- **Exercise brief**:
For the listing below, give the number of lines that include "each" and add nothing to it.

- **Supplied records**:

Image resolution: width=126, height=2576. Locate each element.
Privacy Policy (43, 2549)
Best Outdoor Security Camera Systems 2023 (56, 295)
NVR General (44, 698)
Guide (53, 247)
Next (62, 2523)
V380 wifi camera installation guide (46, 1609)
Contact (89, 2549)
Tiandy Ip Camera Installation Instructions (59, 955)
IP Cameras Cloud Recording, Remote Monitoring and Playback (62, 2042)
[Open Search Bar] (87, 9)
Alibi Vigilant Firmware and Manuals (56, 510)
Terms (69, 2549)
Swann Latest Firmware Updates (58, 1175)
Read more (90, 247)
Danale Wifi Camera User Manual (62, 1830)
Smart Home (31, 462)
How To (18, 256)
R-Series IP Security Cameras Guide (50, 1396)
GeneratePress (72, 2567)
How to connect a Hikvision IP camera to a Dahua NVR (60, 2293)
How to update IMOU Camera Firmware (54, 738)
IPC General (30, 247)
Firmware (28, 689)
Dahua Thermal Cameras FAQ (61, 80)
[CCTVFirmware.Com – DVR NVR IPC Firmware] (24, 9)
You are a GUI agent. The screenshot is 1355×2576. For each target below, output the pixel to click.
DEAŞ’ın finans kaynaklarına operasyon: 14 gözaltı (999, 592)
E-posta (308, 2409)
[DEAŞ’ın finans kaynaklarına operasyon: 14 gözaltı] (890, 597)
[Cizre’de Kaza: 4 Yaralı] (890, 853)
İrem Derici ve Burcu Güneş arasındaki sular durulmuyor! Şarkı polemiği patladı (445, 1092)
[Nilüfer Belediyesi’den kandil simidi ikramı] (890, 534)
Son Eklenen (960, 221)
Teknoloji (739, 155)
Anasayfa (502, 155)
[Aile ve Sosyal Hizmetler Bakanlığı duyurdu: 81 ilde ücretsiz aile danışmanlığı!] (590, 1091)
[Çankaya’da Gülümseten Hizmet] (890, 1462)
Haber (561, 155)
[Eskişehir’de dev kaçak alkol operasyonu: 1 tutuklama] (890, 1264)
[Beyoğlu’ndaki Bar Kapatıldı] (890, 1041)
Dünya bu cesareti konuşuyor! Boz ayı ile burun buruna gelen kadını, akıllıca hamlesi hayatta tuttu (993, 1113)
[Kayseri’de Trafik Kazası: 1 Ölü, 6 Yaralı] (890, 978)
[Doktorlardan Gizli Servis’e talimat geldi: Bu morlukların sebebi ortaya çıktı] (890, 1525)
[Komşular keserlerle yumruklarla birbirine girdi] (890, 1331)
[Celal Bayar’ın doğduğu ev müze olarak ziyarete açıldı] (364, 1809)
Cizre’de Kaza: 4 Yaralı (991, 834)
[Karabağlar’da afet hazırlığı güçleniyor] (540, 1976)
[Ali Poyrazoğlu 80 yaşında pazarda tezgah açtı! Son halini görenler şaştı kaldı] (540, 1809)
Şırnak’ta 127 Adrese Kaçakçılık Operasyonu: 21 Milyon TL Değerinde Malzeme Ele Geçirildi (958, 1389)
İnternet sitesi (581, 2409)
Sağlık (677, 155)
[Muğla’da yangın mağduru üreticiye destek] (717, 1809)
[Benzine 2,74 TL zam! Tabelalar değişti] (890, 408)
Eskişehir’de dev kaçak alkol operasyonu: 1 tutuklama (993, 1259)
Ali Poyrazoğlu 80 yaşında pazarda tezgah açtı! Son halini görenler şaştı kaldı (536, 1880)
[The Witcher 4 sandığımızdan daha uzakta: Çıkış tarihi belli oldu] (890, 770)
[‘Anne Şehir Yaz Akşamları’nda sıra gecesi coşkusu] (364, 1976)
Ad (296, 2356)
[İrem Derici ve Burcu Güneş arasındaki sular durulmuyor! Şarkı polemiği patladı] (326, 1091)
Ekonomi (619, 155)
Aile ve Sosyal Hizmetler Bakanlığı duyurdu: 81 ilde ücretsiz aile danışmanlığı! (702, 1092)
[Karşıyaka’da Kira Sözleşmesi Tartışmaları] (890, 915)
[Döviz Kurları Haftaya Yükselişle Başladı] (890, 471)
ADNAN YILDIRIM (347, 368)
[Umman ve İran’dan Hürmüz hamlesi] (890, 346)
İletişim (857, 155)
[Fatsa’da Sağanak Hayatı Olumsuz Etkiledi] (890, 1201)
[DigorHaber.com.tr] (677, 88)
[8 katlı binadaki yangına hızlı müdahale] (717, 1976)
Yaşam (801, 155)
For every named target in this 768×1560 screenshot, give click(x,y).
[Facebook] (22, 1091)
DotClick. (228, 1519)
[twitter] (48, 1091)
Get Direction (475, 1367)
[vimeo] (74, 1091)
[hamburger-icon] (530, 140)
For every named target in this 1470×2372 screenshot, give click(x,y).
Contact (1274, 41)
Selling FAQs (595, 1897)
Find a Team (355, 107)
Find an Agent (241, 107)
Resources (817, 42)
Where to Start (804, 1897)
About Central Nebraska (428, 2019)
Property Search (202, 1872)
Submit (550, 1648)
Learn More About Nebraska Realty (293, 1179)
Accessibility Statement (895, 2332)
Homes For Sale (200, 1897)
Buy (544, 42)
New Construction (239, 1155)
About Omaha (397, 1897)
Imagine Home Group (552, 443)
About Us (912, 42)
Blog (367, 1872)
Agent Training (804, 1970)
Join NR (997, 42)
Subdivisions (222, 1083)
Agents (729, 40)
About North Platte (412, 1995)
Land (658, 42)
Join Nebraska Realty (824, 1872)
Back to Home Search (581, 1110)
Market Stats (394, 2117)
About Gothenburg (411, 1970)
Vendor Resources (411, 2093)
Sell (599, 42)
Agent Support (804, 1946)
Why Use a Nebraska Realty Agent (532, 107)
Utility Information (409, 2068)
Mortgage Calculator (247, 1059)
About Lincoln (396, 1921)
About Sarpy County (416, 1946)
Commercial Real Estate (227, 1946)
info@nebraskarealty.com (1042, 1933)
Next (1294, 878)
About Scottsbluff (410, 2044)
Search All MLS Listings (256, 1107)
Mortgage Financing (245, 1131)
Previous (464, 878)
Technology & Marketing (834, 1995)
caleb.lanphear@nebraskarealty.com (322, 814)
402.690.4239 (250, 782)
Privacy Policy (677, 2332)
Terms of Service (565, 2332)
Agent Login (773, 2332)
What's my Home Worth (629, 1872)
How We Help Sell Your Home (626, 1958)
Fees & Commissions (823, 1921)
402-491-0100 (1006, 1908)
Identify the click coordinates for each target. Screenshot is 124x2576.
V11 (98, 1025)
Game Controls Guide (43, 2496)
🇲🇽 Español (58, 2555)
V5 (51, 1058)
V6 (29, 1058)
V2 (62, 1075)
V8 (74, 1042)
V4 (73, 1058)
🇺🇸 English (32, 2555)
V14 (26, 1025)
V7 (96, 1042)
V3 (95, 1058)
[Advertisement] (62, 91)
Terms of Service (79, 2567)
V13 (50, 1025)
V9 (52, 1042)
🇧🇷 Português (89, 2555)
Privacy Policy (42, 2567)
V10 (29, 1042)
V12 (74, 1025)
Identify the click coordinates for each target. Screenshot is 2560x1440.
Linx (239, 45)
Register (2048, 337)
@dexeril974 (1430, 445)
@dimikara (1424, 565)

- **Written solution**:
4